As did the World Health Organization during this period, but possibly influenced by the fact that they were all smokers themselves, the Committee defined cigarette smoking as a "habituation" rather than an overpowering "addiction". Committee members agreed that for most Americans, the smoking habit was often strong but still possible to break.

== Response ==

The report's publication had wide-ranging reaction across the United States. It was deliberately published on a Saturday to minimize the negative effect on the American stock markets, while maximizing the coverage in Sunday newspapers. The release of the report was one of the top news stories of 1964. It led to policy and public opinion changes such as the Federal Cigarette Labeling and Advertising Act of 1965 and the Public Health Cigarette Smoking Act of 1969, which mandated warning labels on cigarettes and instituted a ban on the broadcasting of cigarette advertisements on radio and/or television.

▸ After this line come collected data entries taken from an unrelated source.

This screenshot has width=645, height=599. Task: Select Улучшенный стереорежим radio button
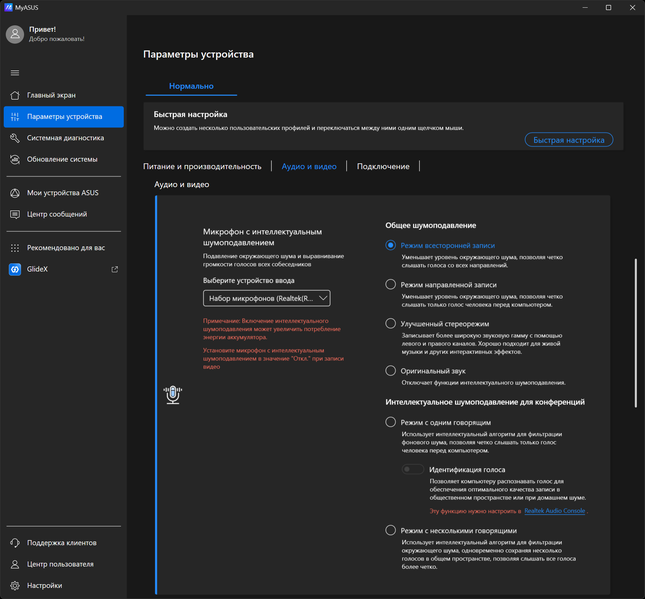391,324
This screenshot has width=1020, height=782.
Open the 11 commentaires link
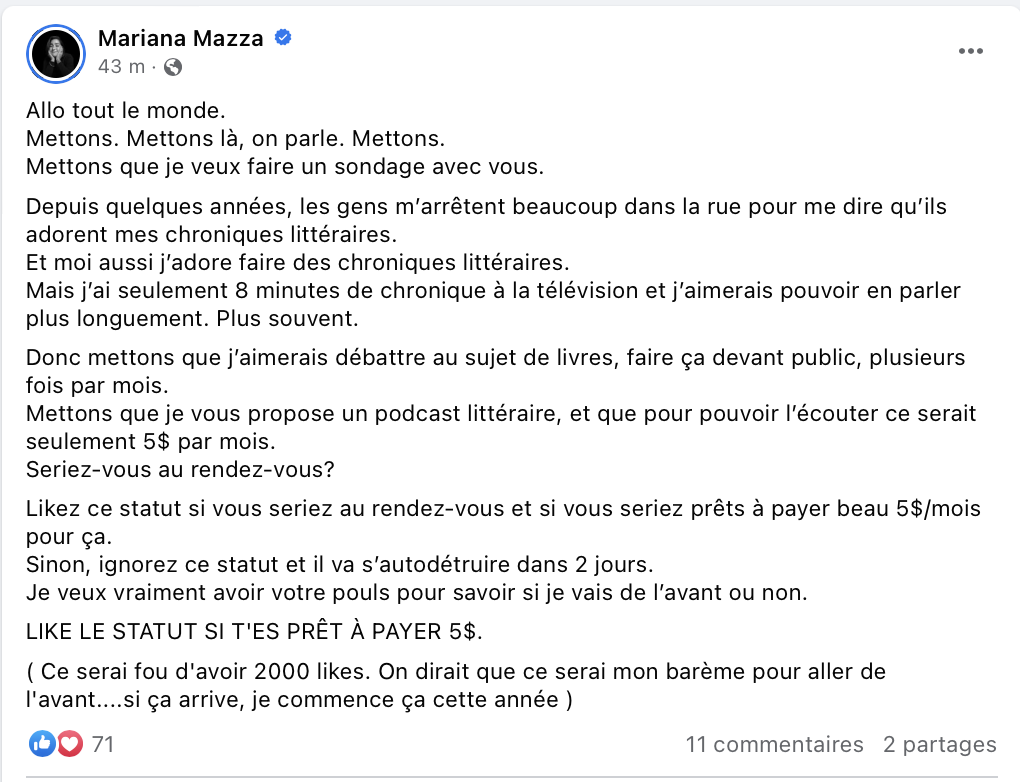point(774,744)
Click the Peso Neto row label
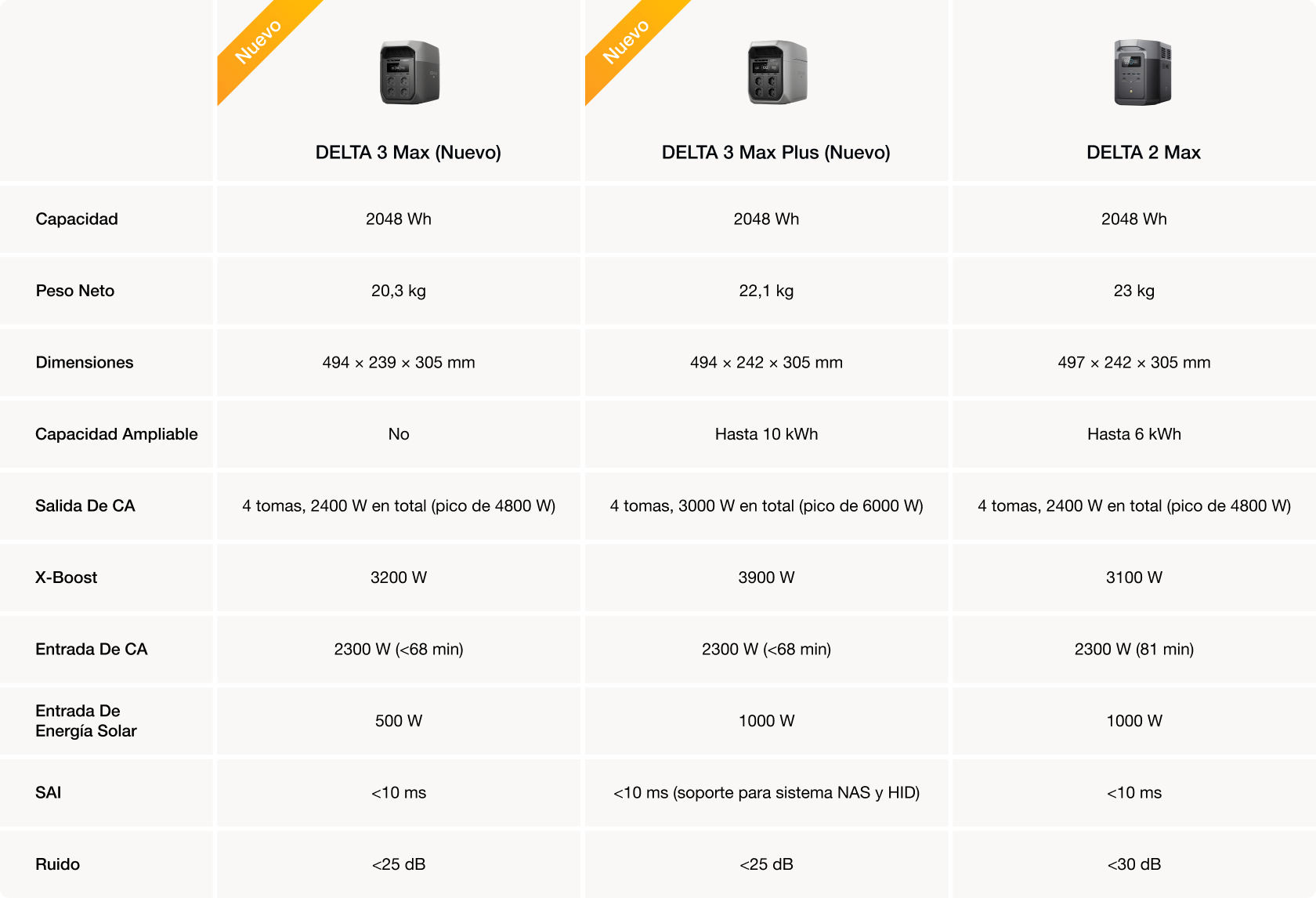Screen dimensions: 1316x898 point(75,291)
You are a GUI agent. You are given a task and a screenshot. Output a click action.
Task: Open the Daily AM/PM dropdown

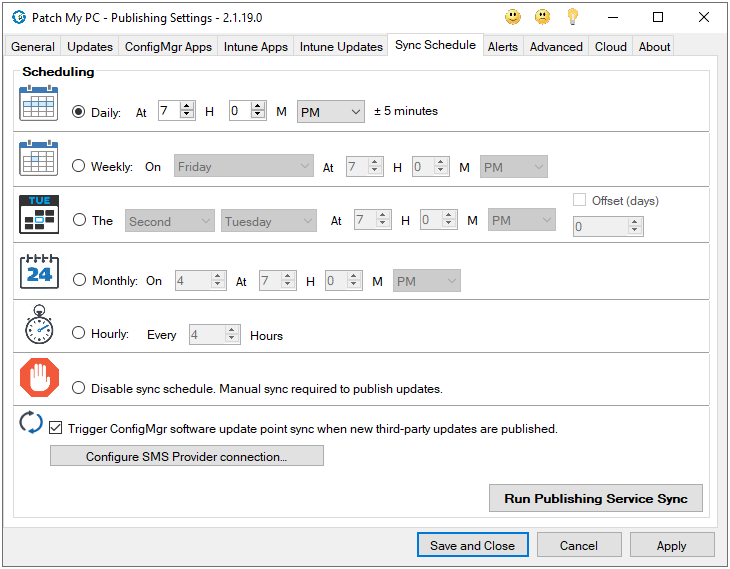331,112
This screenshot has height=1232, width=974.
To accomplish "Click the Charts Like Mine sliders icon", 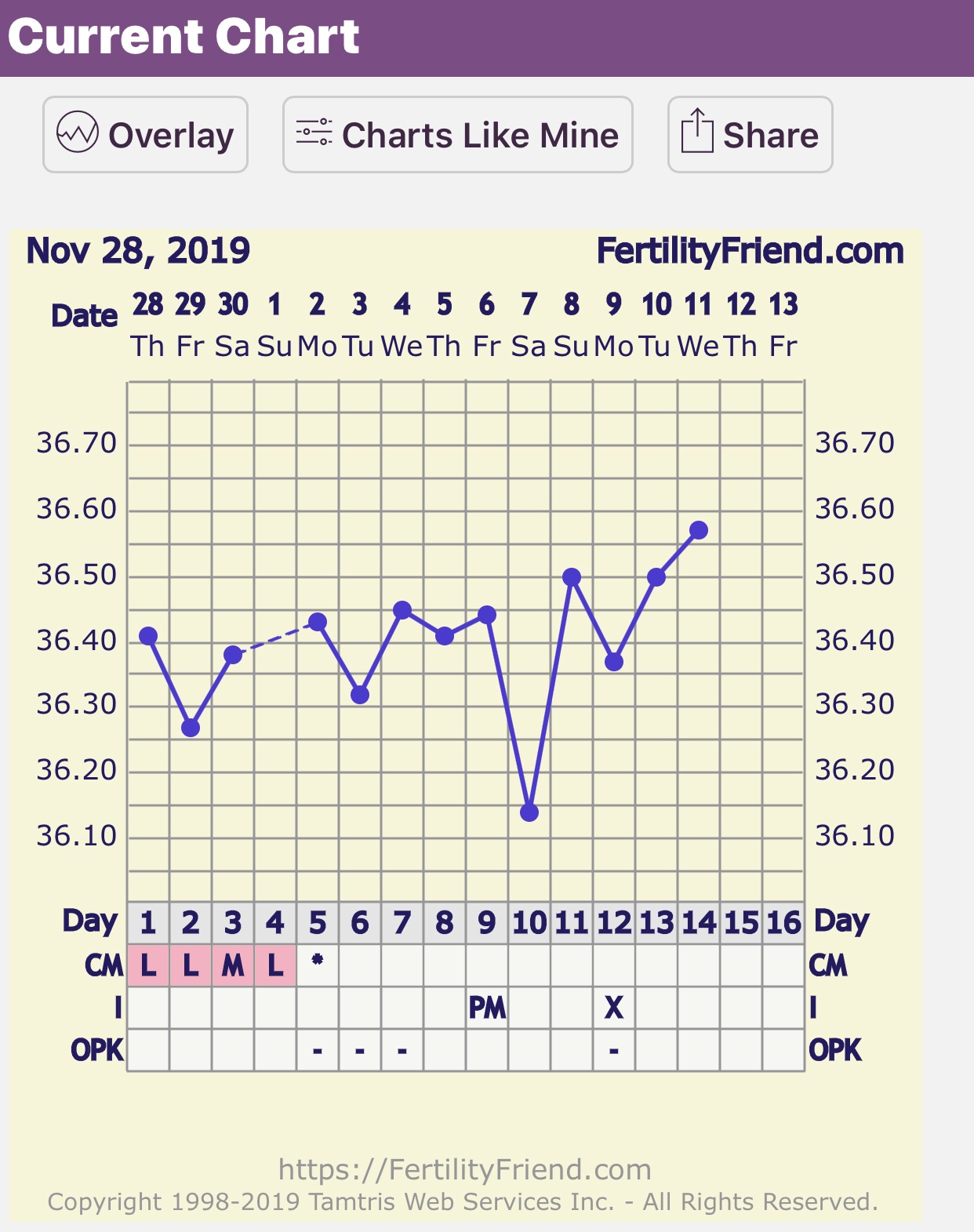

In the years that followed the report, millions of Americans chose to quit smoking, with two-thirds to three-quarters of ex-smokers quitting unaided by nicotine replacement methods. In addition, the "cold turkey" (or sudden-and-rapid-cessation) method has been found to be the most successful in terms of stopping smoking over long periods of time. In 1989, a later Surgeon General, C. Everett Koop, called cigarette smoking "an addiction" rather than a habit.